The Company: The Rise and Fall of the Hudson’s Bay Company, by Stephen R. Brown, 2020

The fur trade formed the first strands of European incursion into the native continent, and its history is complicated and horrid, involving the Dutch, French, British, Russians, and countless Native populations, spanning 250 years. The Hudsons’s Bay Company was one of the largest players, and this book covers their part exhaustively. Initially working from fortified depots on Hudson Bay, at points where rivers lead into the interior like cracks in the continent, much of the Company’s network of outposts and routes ultimately fell on what became the Canadian side of the border. But by the early 1800s the Company had expanded through the northern plains and northwestern USA, via the Missouri and Columbia Rivers and their tributaries, and was trading at US ports on the west coast, including Seattle and Astoria. By the 1830s, though, the wave of western migration grew, and the Hudson’s Bay Company evolved into a general merchandise retail business, and is still at it today.

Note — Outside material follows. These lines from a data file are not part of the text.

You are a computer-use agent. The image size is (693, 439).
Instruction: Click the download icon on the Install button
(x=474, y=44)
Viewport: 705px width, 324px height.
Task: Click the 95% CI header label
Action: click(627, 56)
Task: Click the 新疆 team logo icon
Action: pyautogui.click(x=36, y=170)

Occupying Massachusetts: Layers of History on Indigenous Land, by Sandra Matthews, 2022

Most of the things depicted in this book of site photography seem barely attached to the ground, or about to fall over. Heavy-looking rock monuments, attempting to convey a fixed history, seem more like imported thought bubbles, and the buildings, in this normally deep-rooted land of Massachusetts, are depicted here as temporary sheds and flimsy, disintegrating ephemera. The flotsam of occupation. Another entry in the lengthening line up of publisher George F. Thompson’s output, which spans decades and includes some of the best books about places out there.

Nineteen Reservoirs: On Their Creation and the Promise of Water for New York City, by Lucy Sante, 2022

Croton, Ashokan, Schoharie, Rondout, Neversink, Pepacton, Cannonsville: these are the places where New York City is plugged into the ground; its hinterlands; its sacrificial infrastructure; its “Chinatown.” Ideally the massively extended watershed of the nation’s largest city would be as familiar to the city’s residents as its museums, businesses, and cultural landmarks are. This book, written by Lucy Sante, who teaches writing and photography at Bard, gets us a bit closer. Wish though that the designers had decided it was more of a photography book, as many of the great historic photos spanning the spread are lost in the gutter.

Underground Empires: Two Centuries of Exploration, Adventure & Enterprise in New York’s Cave Country, by Dana Cudmore, 2021

A recent local history book about one of the oldest show caves in the nation, Howe Caverns in Upstate New York. The cave opened to the public in 1842, a few years after the more famous and mammoth Mammoth Cave in Kentucky, and decades before Luray Caverns in Virginia (with its spectacular stalacpipe organ). Howe, long known as a conservative 1950s-kind of cave development (in contrast at least to Secret Caverns, the ragged underdog cave nearby), has had a new owner since 2007, who has made some changes, such as introducing specialized nude tours, and plans to turn the site into a major resort and casino complex.

Shantyboat: A River Way of Life, by Harlan Hubbard, 1953 (University of Kentucky Press edition, 1977)

The modesty of the life and art of Harland Hubbard and his wife Anna is an inspiration to those who stumble on this old book, which was helped into a wider audience by this edition with an introduction by Wendell Berry, a Hubbard fan. The Hubbards built a shanty boat in 1944, and with their dogs, floated under their own power down the Ohio and the Mississippi over a few years, playing music, painting, writing, cooking, and living day to day, outside of the economy. Once the journey ended, they settled at Payne Hollow, near Louisville, on a steep bank of the Ohio, where they built a house and lived in the same way for many more years (and he wrote a book about that too). The ruins of their homestead recently changed hands, and an effort to restore their legacy has begun, hopefully not too late for the world.